Si, eso era, me necesitaba dócil, por eso me torturó tanto, todos estos años. Pero, yo era su hija, como pudo lastimarme tanto, solo por ambición, cuando lo más lógico es que lo hubiese compartido todo con ellos.
Oh, eso era.
Él no quería compartir, lo quería todo.
Dios. Toda esa información estaba haciendo desastres en mi cerebro. Era demasiado para asimilar. Recuerdo haber tenido el ligero pensamiento de que los golpes de Frank estaban disminuyendo, pero agradecí por las pequeñas victorias y creía que estaba cansándose. Eso hasta el incidente del escarabajo rosado.
Oh. Por. Dios.
Una bombilla alumbró mi cerebro, colocando un pensamiento impactante. Me levanté del sillón, sin poder contenerme. Una energía precipitaba en mí. Él lo sabía. Sabía que quería escapar.
—Tía Eleanor —tragué saliva—. ¿Recuerdas, que edad tenía yo cuando hicieron su plan?
Primero lució confundida por mi pregunta, pero después asintió. Con una sonrisa pequeña dijo lo que sellaría una de las profundas grietas de mi corazón.
—Tenias 13 años en ese momento, a punto de cumplir los 14.
Un jadeo fuerte salió de mí, y por inercia mi mano se fue a mi pecho. Mis rodillas se debilitaron y caí en la alfombra del salón. Me abracé con fuerza, mientras lo que quedaba en mis lagrimales, corría sin dominio, a lo lejos escuchaba que mi tía me llamaba, pero algo dentro de mí, se rompía y se unía. Lloraba y reía. Él lo sabía. Y ese pensamiento me afectaba mucho más que cualquier otra cosa de la que me he enterado.
Él lo sabía, y me respaldo, me protegió.
Nunca estuve sola.
Una vez que los temblores de mi cuerpo se calmaron, y las palabras podían salir, limpié las lágrimas con mis dedos, sonreí y se lo expliqué.
—Cuando tenía trece años, el tío Luca me preguntó qué quería de regalo por mi cumpleaños catorce, yo los había escuchado hablar sobre algo de cuentas que eran imposibles de rastrear —sonreía y sollozaba por el amor que había tenido, y solo hasta este momento había podido ver con claridad—. Yo le pedí una cuenta, recuerdo que me observó con mucho cuidado, después asintió muy lento, y como prometió, ese diciembre tenía una cuenta indetectable, el siguiente verano, me enseñó temas básicos de administración, y también a disparar, repasamos defensa personal con más ahincó, a partir de ahí, siempre estaba aprendiendo o practicando algo —mis ojos llorosos se encontraron con los húmedos ojos tristes de mi querida tía Eleanor—. Él lo supo en ese momento, cuando le pedí la cuenta, que iba a escapar.
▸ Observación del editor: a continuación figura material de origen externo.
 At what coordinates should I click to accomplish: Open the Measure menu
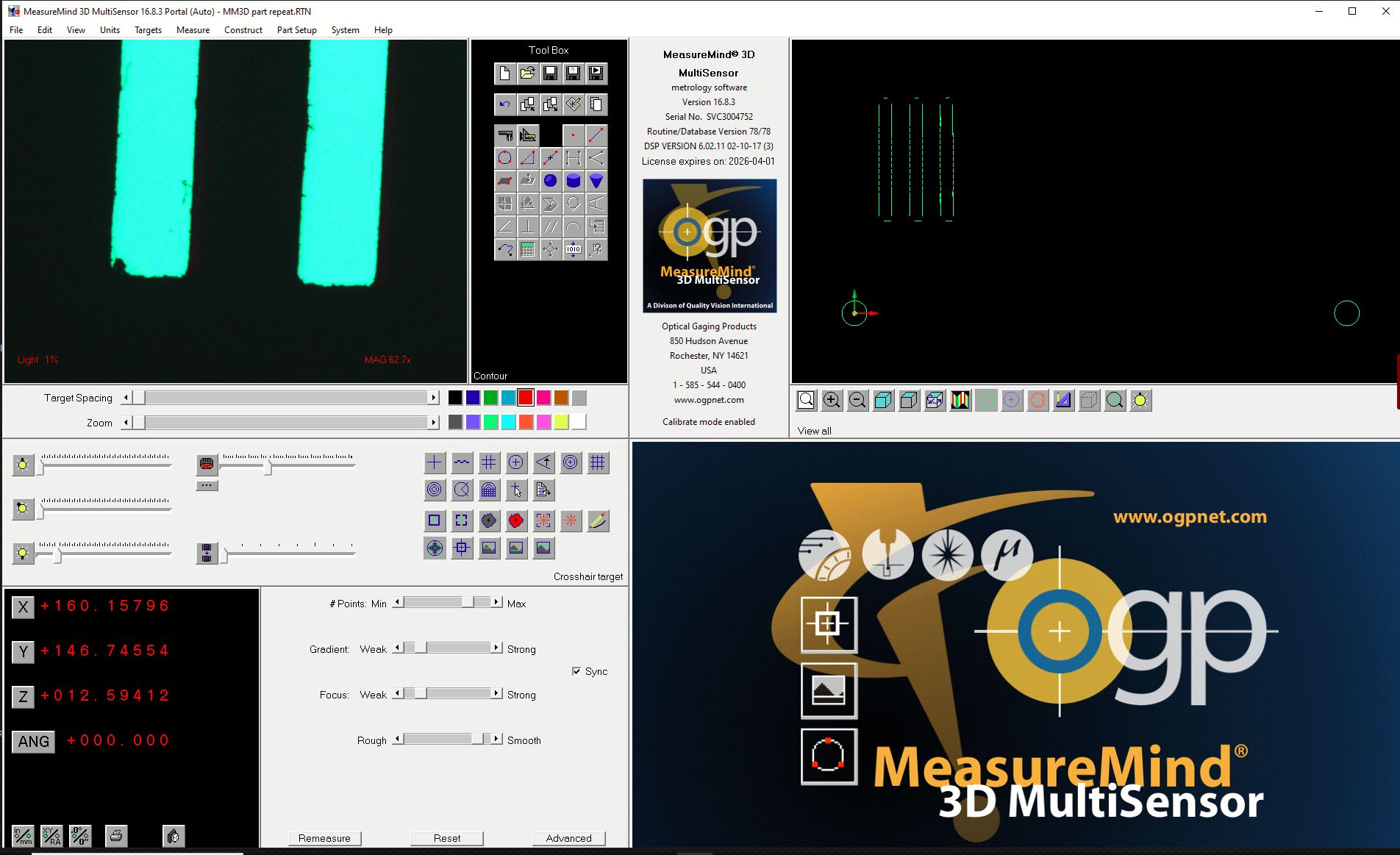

Con todo su poder y recursos, él podía detenerme, pero se encargó de entrenarme lo mejor que alcanzó, para que pudiera volar por mi cuenta.
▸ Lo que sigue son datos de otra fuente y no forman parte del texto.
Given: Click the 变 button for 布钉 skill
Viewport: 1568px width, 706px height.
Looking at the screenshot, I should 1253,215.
La tía Eleanor se cubrió la boca con sus manos, asintiendo. —Recuerdo —hipo, bajando sus manos y tomando las mías—, recuerdo reclamarle que no me dejaba tiempo contigo, ¡oh dios! —sus labios formaron una pequeña sonrisa melancólica—. No te queríamos dentro de nuestro mundo, para protegerte, pero el —asentía una y otra vez, repitiendo mis últimas palabras—, hizo lo mejor que pudo.
Fue el mejor padre que pude haber tenido.
—Todo este tiempo, ustedes siempre estuvieron respaldándome, cuidándome, no sé cómo no pude verlo, me siento tan tonta.
—Es normal cariño, porque cuando estas en el infierno, no siempre es fácil ver quien está de tu lado.
Nos quedamos en silencio unos minutos, quizás ambas analizando lo que se había dicho. Sé que yo lo intenté, pero la verdad, era demasiado, demasiada información, demasiadas respuestas. Una pregunta rondaba mi mente, y era ahora o nunca.
—Tía, entiendo que no me digas algunas cosas, pero solo tengo una pregunta.